-- DESCRIPTION OF THE TASK --
In the data below, find every line with the word "computer" and copy it out.
[Opening RECORDS FOR THIS EXERCISE section]
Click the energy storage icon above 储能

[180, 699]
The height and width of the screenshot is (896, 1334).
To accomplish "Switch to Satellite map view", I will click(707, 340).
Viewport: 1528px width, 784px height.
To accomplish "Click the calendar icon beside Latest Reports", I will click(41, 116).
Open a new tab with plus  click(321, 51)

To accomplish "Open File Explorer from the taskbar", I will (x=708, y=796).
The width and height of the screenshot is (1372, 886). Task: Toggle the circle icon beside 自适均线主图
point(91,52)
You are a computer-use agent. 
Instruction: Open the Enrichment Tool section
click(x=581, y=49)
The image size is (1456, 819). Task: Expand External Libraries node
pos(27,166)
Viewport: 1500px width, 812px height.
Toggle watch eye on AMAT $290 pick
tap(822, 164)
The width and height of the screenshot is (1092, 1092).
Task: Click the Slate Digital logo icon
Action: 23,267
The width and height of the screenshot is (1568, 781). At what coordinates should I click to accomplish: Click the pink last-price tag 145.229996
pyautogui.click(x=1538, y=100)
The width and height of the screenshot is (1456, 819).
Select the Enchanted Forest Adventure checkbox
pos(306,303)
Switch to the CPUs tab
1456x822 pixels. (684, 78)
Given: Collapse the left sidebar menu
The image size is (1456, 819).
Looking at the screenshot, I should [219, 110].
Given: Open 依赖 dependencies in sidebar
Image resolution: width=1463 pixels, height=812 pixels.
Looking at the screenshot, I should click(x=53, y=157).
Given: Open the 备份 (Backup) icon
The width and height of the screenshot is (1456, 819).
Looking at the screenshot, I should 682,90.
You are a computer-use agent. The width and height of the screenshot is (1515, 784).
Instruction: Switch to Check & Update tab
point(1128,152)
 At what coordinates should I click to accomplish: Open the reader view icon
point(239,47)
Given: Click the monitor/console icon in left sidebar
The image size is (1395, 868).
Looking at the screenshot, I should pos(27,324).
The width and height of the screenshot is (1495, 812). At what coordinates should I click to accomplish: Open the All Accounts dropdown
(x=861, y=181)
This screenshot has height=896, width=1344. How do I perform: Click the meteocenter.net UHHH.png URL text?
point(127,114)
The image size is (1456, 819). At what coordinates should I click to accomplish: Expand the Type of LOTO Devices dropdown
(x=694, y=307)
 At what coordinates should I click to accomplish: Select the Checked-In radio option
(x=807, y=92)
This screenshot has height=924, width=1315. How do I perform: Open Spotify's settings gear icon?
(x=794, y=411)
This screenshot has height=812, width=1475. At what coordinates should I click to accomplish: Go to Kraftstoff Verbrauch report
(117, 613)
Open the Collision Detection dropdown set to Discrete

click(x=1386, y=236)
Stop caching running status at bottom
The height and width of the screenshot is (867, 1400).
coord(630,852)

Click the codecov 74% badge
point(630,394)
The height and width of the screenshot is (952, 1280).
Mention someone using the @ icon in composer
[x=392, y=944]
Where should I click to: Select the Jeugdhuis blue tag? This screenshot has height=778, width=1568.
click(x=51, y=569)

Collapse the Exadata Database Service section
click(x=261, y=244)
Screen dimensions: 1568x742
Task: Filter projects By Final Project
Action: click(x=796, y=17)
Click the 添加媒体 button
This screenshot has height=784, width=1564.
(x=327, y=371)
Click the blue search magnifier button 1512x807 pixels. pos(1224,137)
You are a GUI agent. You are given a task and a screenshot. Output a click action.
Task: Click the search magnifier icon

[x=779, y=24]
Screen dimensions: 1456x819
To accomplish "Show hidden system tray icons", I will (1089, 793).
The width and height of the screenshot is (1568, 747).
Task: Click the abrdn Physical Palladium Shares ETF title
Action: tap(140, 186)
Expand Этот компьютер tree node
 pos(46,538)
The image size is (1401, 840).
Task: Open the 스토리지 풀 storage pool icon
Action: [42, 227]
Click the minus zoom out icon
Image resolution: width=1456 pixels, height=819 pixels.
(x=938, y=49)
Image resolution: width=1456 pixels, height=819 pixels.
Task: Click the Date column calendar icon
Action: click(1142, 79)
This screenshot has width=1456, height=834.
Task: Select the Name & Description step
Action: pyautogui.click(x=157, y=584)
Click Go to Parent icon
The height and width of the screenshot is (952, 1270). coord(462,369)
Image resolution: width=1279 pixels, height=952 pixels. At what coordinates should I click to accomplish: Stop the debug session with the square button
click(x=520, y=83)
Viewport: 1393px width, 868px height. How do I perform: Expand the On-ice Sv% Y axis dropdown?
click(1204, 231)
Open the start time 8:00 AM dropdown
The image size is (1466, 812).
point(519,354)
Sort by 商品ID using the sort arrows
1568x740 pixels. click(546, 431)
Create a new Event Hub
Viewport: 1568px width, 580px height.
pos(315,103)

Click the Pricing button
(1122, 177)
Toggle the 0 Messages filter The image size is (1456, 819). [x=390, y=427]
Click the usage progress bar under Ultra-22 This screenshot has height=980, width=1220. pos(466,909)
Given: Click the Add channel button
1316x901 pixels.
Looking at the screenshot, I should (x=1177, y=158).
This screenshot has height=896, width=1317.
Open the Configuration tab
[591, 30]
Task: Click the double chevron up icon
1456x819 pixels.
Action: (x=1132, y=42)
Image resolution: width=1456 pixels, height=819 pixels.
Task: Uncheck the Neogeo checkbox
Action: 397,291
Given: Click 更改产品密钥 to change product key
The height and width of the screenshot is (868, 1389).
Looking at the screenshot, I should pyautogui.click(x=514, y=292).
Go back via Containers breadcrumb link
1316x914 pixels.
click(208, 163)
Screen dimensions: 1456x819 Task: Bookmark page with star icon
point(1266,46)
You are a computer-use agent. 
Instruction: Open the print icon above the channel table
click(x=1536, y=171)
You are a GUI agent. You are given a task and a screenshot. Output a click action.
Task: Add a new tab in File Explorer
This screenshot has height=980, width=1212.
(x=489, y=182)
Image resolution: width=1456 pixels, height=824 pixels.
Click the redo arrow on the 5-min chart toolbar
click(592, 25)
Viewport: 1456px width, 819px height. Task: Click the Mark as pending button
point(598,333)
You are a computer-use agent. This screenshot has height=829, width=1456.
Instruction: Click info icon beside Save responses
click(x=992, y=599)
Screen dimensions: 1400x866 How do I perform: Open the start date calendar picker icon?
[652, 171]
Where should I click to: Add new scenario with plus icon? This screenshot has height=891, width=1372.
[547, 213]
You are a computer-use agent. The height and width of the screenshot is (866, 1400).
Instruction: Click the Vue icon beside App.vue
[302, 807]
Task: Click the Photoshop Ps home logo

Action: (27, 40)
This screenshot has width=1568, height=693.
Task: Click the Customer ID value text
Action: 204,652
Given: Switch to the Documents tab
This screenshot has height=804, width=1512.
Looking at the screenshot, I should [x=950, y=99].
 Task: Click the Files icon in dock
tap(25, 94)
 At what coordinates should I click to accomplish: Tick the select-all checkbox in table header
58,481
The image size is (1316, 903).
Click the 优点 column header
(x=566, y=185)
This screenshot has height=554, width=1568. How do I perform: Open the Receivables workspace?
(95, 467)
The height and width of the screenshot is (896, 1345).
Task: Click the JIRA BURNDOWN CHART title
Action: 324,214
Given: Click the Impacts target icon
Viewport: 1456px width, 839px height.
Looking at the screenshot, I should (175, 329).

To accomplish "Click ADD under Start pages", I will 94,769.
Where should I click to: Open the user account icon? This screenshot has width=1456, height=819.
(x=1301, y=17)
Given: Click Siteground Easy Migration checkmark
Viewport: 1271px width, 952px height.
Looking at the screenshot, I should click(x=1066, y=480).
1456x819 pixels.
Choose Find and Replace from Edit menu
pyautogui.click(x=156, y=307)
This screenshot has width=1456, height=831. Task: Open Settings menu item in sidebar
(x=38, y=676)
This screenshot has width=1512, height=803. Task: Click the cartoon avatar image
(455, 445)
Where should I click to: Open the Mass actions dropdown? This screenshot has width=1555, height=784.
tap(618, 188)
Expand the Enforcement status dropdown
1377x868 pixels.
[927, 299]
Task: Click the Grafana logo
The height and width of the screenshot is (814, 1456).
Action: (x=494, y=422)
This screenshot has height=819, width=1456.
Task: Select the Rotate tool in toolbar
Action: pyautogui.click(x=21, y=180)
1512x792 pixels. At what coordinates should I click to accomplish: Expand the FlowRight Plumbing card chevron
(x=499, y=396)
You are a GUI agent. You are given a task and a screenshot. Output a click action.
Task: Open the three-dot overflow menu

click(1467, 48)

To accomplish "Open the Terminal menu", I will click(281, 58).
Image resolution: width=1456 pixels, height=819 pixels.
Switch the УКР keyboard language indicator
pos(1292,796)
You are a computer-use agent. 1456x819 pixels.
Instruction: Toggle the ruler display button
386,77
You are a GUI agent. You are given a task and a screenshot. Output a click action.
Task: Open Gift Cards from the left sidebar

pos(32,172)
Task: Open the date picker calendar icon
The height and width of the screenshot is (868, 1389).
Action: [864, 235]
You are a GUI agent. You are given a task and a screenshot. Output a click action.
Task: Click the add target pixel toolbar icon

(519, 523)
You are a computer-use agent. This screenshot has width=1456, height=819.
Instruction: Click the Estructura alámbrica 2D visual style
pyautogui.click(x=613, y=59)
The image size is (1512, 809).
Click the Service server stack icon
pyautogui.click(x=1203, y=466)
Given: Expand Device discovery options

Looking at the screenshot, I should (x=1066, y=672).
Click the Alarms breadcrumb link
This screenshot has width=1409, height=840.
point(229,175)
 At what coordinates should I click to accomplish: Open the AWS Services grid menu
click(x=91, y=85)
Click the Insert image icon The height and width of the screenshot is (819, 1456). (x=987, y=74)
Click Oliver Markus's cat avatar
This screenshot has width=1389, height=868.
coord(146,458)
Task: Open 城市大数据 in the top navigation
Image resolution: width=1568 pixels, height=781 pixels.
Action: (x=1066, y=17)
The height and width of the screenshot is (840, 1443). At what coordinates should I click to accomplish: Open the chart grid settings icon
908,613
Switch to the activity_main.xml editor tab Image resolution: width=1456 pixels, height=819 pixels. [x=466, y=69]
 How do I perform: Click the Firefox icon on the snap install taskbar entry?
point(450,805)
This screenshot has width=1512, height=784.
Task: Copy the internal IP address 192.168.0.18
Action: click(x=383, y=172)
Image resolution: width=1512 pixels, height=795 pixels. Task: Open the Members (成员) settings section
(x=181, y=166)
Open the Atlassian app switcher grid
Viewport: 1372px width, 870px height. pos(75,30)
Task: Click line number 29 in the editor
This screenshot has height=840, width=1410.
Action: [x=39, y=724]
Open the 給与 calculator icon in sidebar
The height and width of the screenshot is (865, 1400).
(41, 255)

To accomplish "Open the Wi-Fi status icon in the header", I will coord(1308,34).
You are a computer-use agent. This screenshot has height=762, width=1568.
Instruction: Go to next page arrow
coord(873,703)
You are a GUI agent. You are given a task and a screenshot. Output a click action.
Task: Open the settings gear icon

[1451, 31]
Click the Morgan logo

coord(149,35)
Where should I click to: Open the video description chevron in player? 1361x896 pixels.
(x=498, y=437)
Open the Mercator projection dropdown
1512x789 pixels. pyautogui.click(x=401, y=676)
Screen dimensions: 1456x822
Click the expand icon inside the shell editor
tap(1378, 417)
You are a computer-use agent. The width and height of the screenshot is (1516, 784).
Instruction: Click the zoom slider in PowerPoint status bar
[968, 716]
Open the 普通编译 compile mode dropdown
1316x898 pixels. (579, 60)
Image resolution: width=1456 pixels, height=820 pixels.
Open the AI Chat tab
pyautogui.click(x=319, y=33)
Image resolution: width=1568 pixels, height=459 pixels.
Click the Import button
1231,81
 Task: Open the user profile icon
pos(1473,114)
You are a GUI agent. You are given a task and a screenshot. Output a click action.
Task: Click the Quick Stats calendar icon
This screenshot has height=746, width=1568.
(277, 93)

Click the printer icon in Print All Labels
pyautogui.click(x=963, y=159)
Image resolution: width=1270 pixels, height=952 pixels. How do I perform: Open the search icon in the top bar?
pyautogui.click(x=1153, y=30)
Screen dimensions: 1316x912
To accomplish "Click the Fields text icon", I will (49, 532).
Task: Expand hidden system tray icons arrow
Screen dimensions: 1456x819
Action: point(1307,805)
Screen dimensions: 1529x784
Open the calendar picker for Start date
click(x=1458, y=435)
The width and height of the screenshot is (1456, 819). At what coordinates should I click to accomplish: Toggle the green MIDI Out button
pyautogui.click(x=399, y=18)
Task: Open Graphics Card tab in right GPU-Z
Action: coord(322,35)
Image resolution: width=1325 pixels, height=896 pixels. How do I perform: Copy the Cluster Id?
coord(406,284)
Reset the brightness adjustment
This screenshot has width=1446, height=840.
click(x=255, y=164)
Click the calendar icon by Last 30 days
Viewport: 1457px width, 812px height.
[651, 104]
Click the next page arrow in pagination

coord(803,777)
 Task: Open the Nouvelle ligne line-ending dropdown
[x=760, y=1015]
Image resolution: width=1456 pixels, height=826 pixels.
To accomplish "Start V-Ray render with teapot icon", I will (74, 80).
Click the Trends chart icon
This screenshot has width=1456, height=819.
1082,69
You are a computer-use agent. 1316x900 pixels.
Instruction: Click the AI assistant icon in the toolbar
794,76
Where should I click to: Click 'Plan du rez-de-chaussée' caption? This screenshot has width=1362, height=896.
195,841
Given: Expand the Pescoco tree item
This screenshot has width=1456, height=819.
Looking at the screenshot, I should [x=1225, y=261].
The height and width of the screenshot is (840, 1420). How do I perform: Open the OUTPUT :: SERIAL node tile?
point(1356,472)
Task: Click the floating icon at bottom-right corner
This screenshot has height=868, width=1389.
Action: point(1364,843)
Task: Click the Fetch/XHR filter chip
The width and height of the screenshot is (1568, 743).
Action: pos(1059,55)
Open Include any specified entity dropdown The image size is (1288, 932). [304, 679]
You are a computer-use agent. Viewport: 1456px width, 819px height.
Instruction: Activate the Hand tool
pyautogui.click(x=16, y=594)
[Closing RECORDS FOR THIS EXERCISE section]
-- REPLY --
You are a computer-use agent. 
You are a computer-use agent. The width and height of the screenshot is (1515, 784).
You are a computer-use agent. 
You are a computer-use agent. This screenshot has height=829, width=1456.
You are a computer-use agent. The height and width of the screenshot is (866, 1400).
You are a computer-use agent. 1456x819 pixels.
You are a computer-use agent. This screenshot has width=1456, height=819.
You are a computer-use agent. This screenshot has height=762, width=1568.
You are a computer-use agent. The width and height of the screenshot is (1516, 784).
You are a computer-use agent. 1316x900 pixels.
You are a computer-use agent. Viewport: 1456px width, 819px height.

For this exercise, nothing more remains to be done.